There was a total of 14 officers in the wardroom of USS Seawolf, and while it was obvious that each of them knew something about Lt. Commander Clarke, no one quite knew everything. Except for Captain Crocker. And, like the rest of them, he avoided the subject. Among the enlisted men there was a certain amount of chatter, principally emanating from a seaman in the ship’s laundry who claimed that the name on the XO’s dog tags was not Linus Clarke. But he could not remember what the name was, and he was thus only half-believed. Nonetheless, there was chatter.
Linus himself was naturally rather secretive, and he added to this by adopting a measure of irony to his conversation, a thin, knowing smile decorating his wide, freckled face. He also adopted the slightly self-serving attitude of one who is a bit too daring and adventurous to spend a long time in the company of the hard, realistic men who handle the frontline muscle of the U.S. Navy. He undoubtedly saw himself as Hornblower, as opposed to Rickover.
A typical Clarke entrance to the wardroom would be, “Okay men, has there been any truly serious screwup you need me to sort out?” He always grinned when he said it, but most people thought he meant it anyway.

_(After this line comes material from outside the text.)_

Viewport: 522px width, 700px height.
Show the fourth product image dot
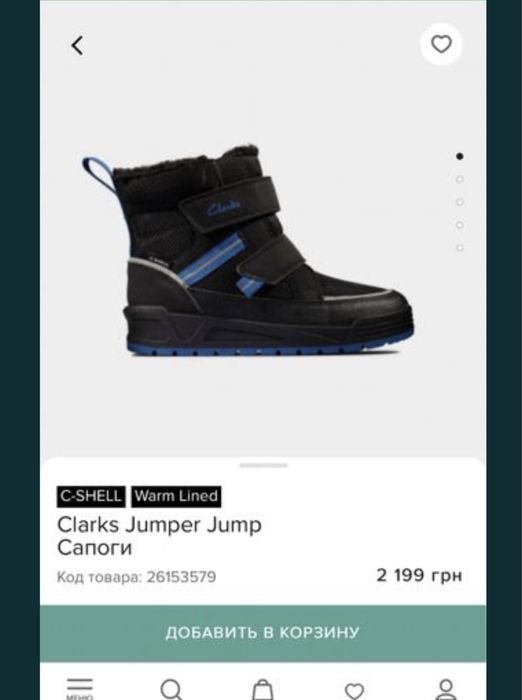tap(459, 225)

One week after his appointment to Seawolf, still moored in San Diego, there had been a small cocktail party ashore. After three quite strenuous glasses of bourbon on the rocks, Lt. Commander Clarke had ventured up to his new captain and confided, “Sir, do you actually know why I have been detailed to your ship?”
“No, can’t say I do,” replied Judd.
“Well, sir, we’re going on a highly classified mission, and as you know, I’ve been on similar missions before. Basically, I’m here to make sure you don’t screw it up. You know, for lack of experience.”

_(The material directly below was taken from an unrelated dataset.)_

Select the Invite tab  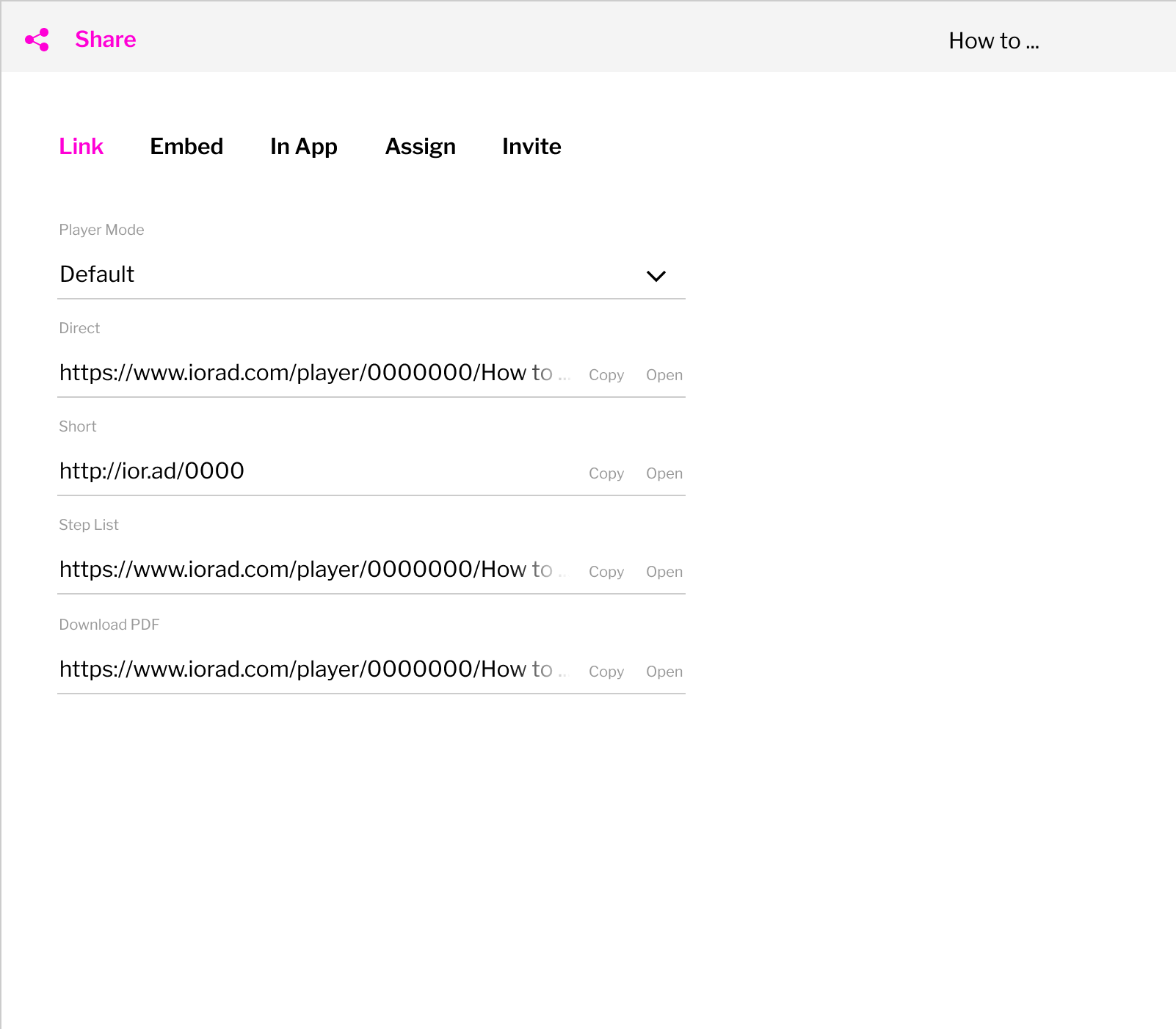(531, 147)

Captain Judd Crocker gazed at him steadily, concealing his total disbelief that any jumped-up two-and-a-half, even this one, would dare to speak to him in such a way. But he rose above it, smiled sardonically, and declined to say what he really thought—Oh, really? Well, I’m deeply comforted to have such a rare presence on board.
At that moment, Linus Clarke made a mental note to be extra careful in all of his dealings with the commanding officer in the future. To himself, he thought, This is one cool dude…I thought my little speech might throw him a little…but it sure didn’t.
He was correct there. Judd Crocker had been around ranking admirals all of his life, men of enormous intelligence. He had sailed the East Coast with the heavyweight financiers of the New York Yacht Club, crewing on the annual summer cruise up the New England coast, and sometimes navigating all the way up to the glorious archipelago of the Maine islands. Since he was a boy, and even when he was a midshipman, he’d sat in some of the most expensive staterooms in some of the biggest oceangoing yachts in the United States, and listened to conversations of great moment. It would take rather more than an insolent, smartass remark by a slightly drunk lieutenant commander to unnerve him. But he assumed, too, that young Clarke had also had his share of company with the great and the mighty.
Nonetheless, they did not form what the Navy traditionally hopes will become a natural trusting partnership in command of a ship that had cost something close to the national debt.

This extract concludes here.